> **ACTIVITY**: Wherever a line of the listing holds the string "WordPress", copy that line.

> **RECORDS FOR THIS TASK**:
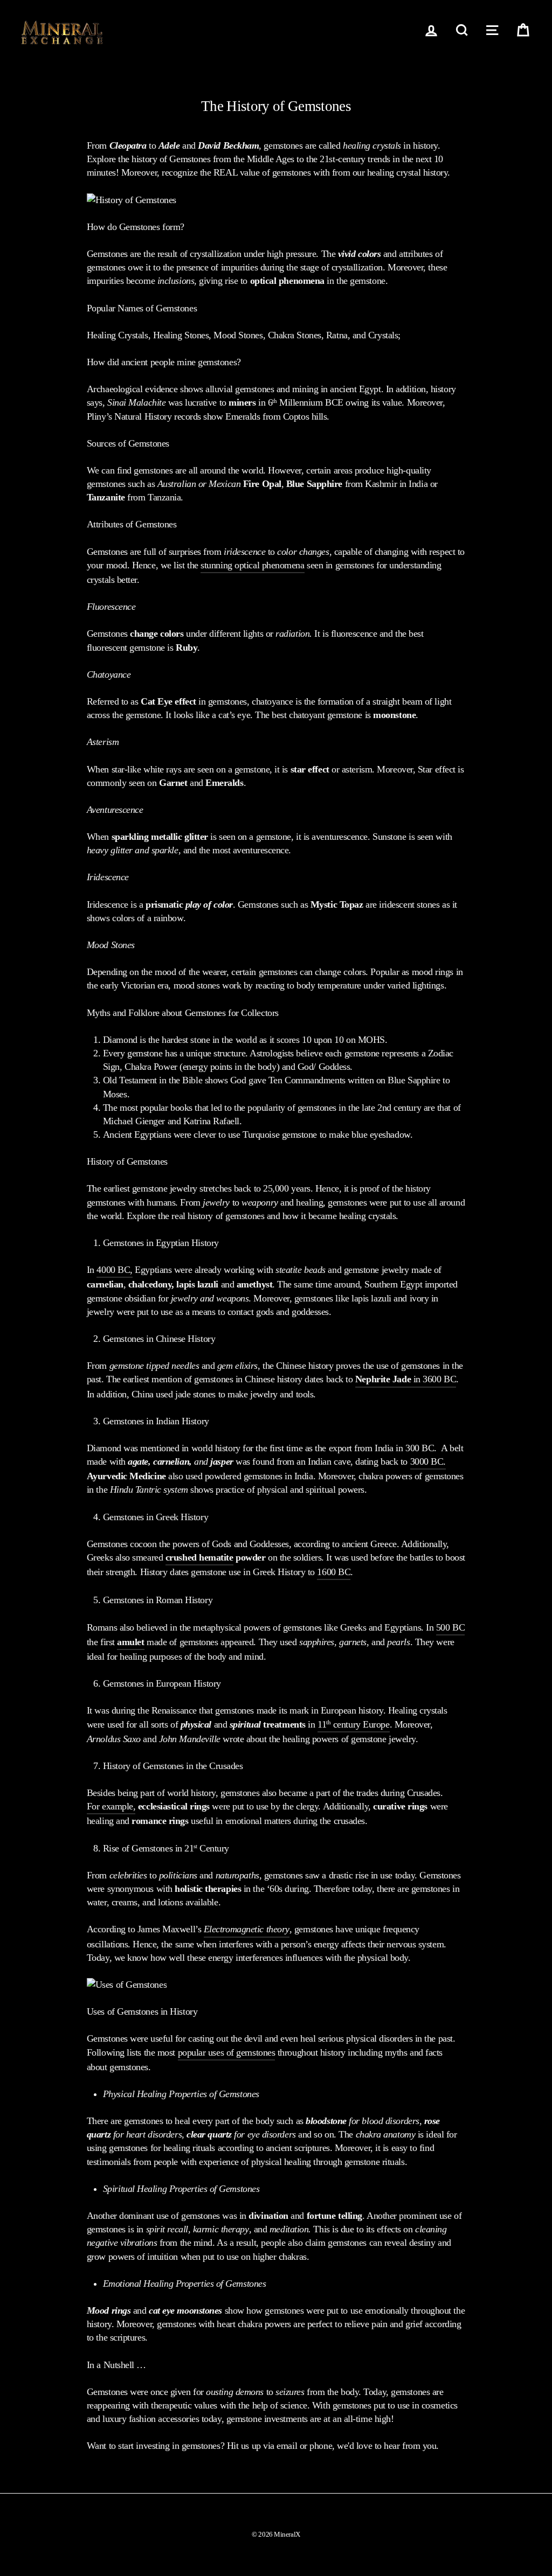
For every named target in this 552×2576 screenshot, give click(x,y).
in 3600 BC (405, 1379)
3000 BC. (428, 1461)
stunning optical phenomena (252, 565)
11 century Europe (353, 1724)
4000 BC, (114, 1269)
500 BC (450, 1627)
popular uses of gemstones (226, 2052)
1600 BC (333, 1572)
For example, (111, 1806)
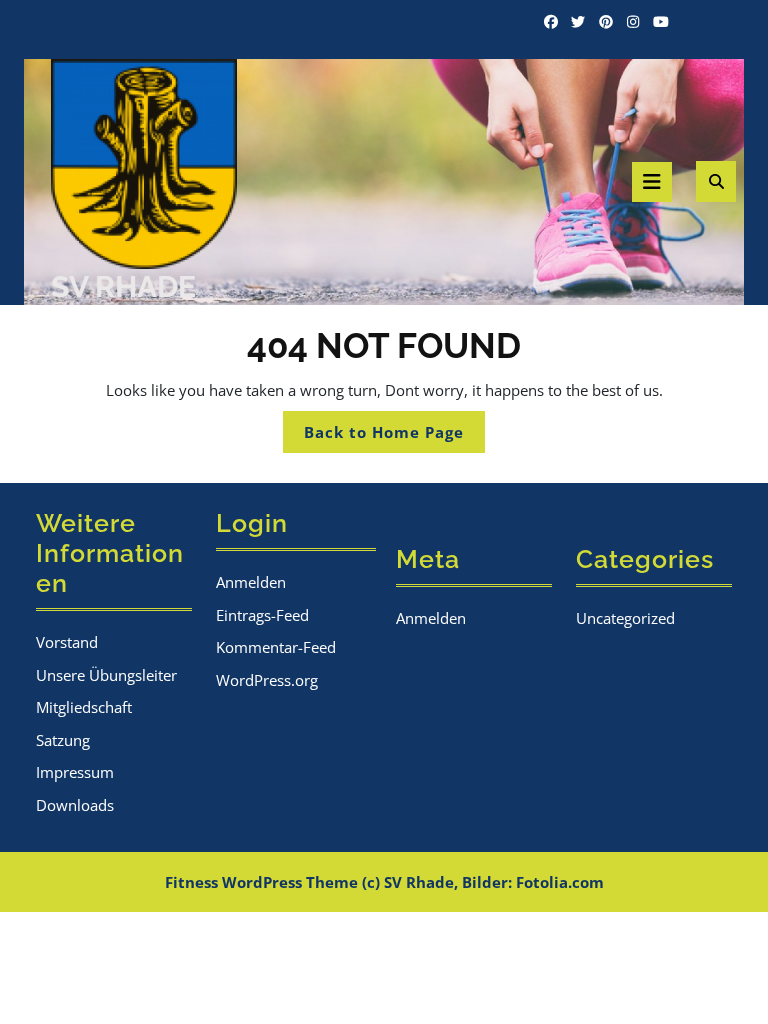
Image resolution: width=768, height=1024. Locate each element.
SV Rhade (123, 286)
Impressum (75, 772)
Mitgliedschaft (84, 707)
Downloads (75, 805)
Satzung (63, 740)
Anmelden (251, 582)
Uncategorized (625, 618)
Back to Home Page (394, 437)
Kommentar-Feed (276, 647)
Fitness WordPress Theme (261, 882)
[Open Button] (652, 182)
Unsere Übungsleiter (106, 675)
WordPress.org (267, 680)
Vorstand (67, 642)
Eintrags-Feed (262, 615)
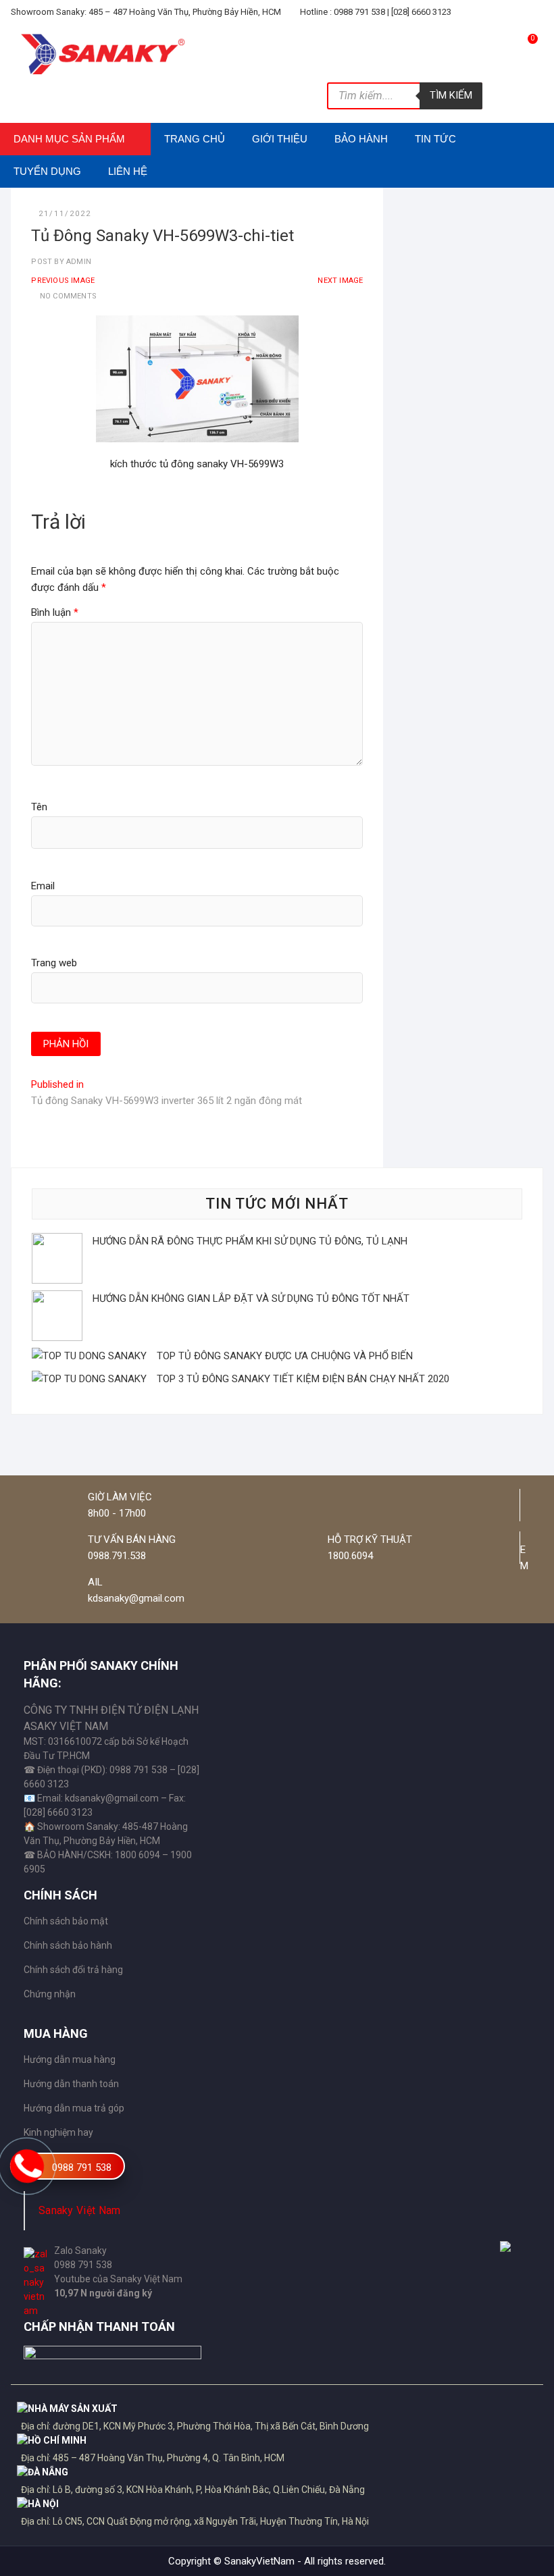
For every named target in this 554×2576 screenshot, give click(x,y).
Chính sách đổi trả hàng (73, 1969)
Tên (39, 807)
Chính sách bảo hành (68, 1945)
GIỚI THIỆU (279, 138)
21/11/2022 (65, 213)
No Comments (68, 296)
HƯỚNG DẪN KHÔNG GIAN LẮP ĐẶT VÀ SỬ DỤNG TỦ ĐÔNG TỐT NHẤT (251, 1298)
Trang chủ (194, 138)
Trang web (54, 963)
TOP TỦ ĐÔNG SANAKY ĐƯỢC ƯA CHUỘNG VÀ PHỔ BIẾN (285, 1356)
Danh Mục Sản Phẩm (69, 138)
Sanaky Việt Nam (80, 2210)
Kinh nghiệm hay (58, 2132)
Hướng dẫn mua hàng (70, 2059)
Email (43, 886)
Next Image (340, 280)
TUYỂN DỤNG (47, 171)
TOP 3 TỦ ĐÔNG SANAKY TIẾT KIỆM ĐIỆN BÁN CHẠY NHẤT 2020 (303, 1379)
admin (77, 261)
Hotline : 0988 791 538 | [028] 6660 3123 (374, 12)
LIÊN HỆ (127, 171)
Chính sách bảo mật (66, 1921)
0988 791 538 (81, 2167)
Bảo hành (361, 138)
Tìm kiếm (451, 95)
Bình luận (54, 612)
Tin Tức (435, 138)
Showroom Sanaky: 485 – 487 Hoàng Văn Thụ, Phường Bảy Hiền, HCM (146, 12)
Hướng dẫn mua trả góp (74, 2108)
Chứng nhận (50, 1994)
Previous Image (63, 280)
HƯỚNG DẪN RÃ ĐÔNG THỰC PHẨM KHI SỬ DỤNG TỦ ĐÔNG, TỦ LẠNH (250, 1241)
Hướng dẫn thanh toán (71, 2083)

> **ANSWER SECTION**:
Fitness WordPress Theme (261, 882)
WordPress.org (267, 680)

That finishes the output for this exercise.